Rider Highlight: Trey Harrison conquers Masie's Ride for Pride Gravel Grinder

Name: Trey Harrison
Event Category: Masie’s Ride for Pride in the beautiful Flint Hills of Kansas
Course description: 104 mile gravel race in the Flint Hills w/approximately 8000ft. of climbing.
How’d the race go down for you?
With a good sized field with quite a few fast racers, the pace went out pretty hard. The first fifty miles were ridden at 20.5 mph with a pack of six riders. Last year’s winner (and 6th at last year’s Dirty Kanza 200), Ashton Lambie, rolled through the neutral drop-bag spot at the half-way mark since he was wearing his water (hydration bladder).
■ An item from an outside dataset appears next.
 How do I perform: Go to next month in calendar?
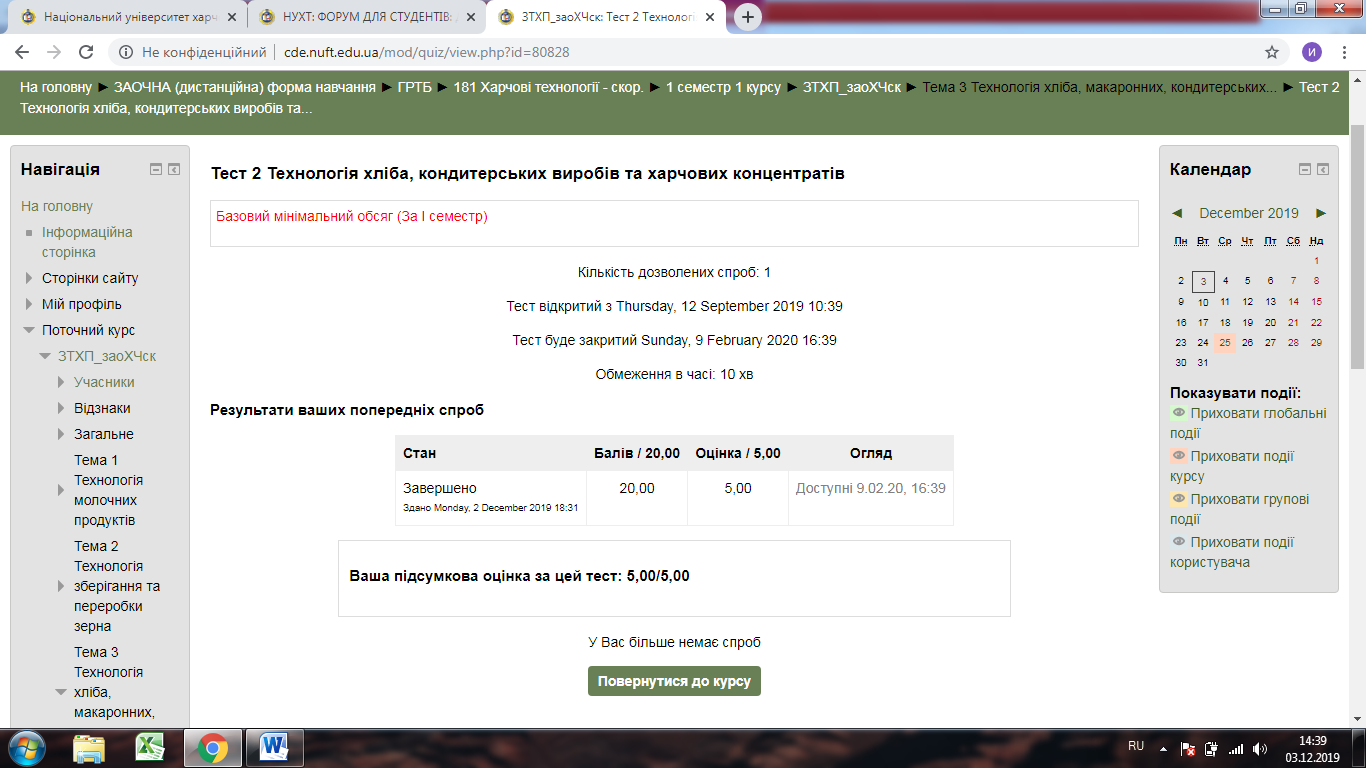coord(1321,213)
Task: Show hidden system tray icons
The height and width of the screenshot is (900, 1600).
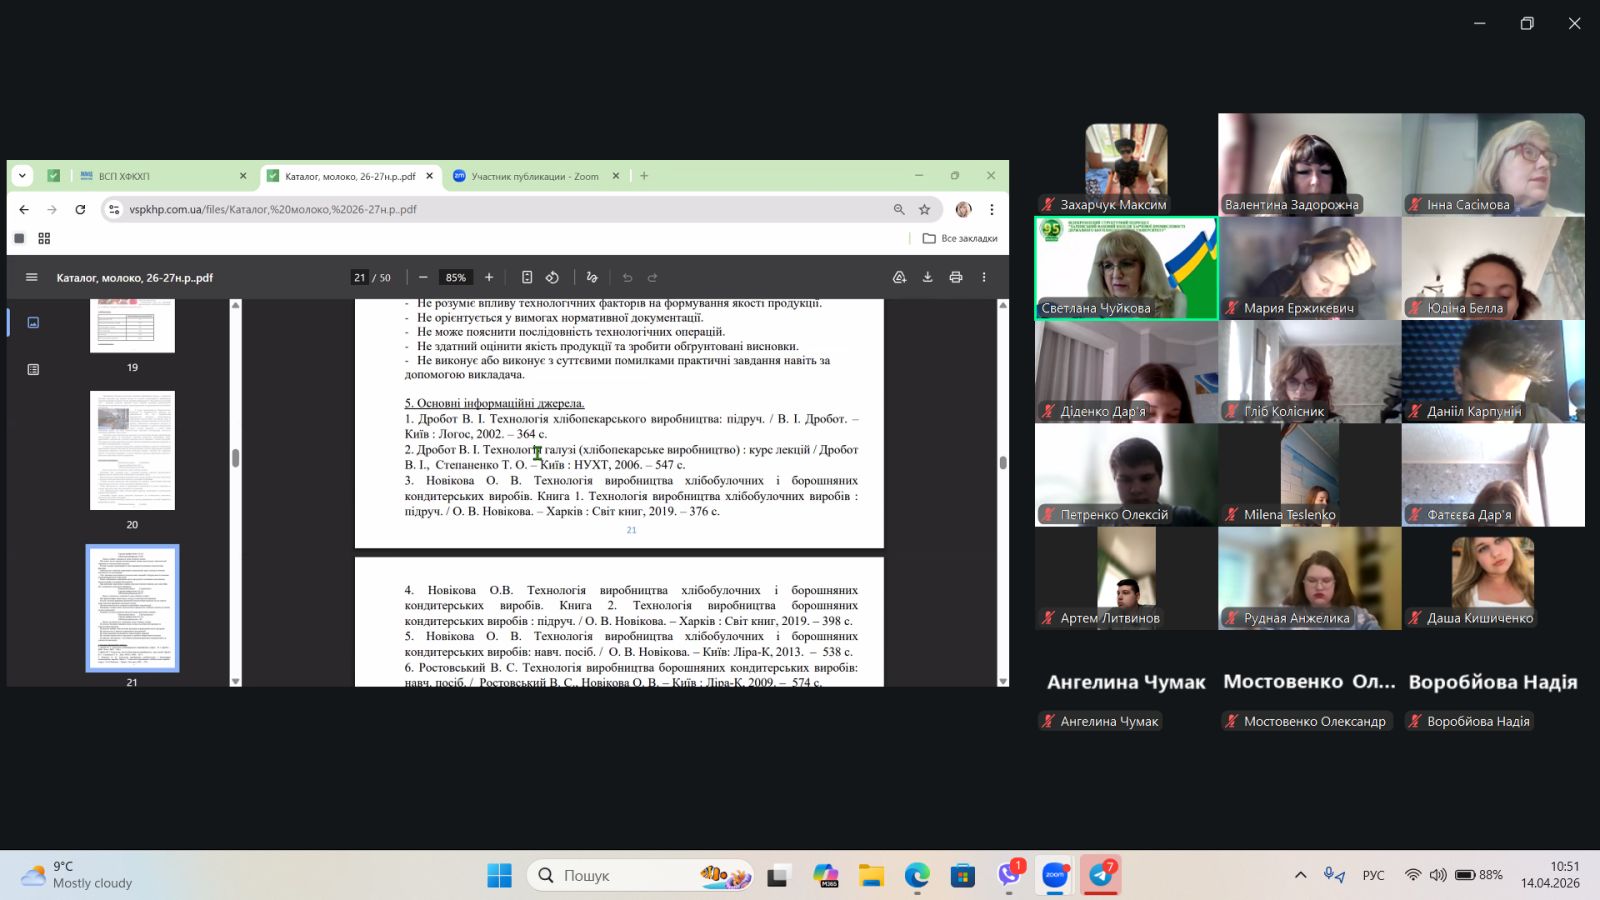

Following the resupply spot, Ashton had a several minute lead. Over the next 10 miles, I was fortunate in that there was a loose hilly section with about a six-minute climb. This allowed me to shake the others and bridge up to Ashton and work with him.
We put a good gap on the others before Ashton started backing off due to hydration issues. I was relying on him for navigation because of a Garmin malfunction, but luckily had put a cue-sheet in my seat bag. Ashton stopped at a convenience store for water and I pushed on. Ended up using cue-sheets to navigate in the last 25 miles, old-school style.
The last 15 miles was very hilly and straight into a strong headwind. Suffered like a dog, but made it to the finish with minutes to spare. Wasn’t sure how I’d perform, as this race came at the end of a pretty hard training block, but it turned out pretty good.
Which coach do you work with and how did your training help you prepare for the event?
Adam Mills. I’ve put in a lot of time doing tempo and threshold work on gravel to get ready for such efforts. Almost all of my mileage is (and always has been) on gravel roads. I’m getting up there in years (I’m fifty), and Adam has helped me find a proper balance between intensity, recovery, and non-biking stressors (I’m a high school teacher).
What advice do you have for someone up and coming in your cycling discipline?
First, give gravel racing a try. I still race on the road, and some cyclocross most years. Gravel training/racing has enhanced all aspects of my bike racing with the exception of criterium racing. Training/racing on gravel allows you to feel like a kid again and explore, helps you avoid traffic (hours at a time without a motor vehicle here in the Flint Hills of KS), requires you to minimize coasting as you always have resistance, improves bike handling immensely, forces you to be very self-reliant (nutrition/hydration/mechanics), and teaches you how to suffer for long periods of time. Second, get a coach. Carbon wheels and electronic shifting represent marginal performance gains. A good coach represents substantial performance gains.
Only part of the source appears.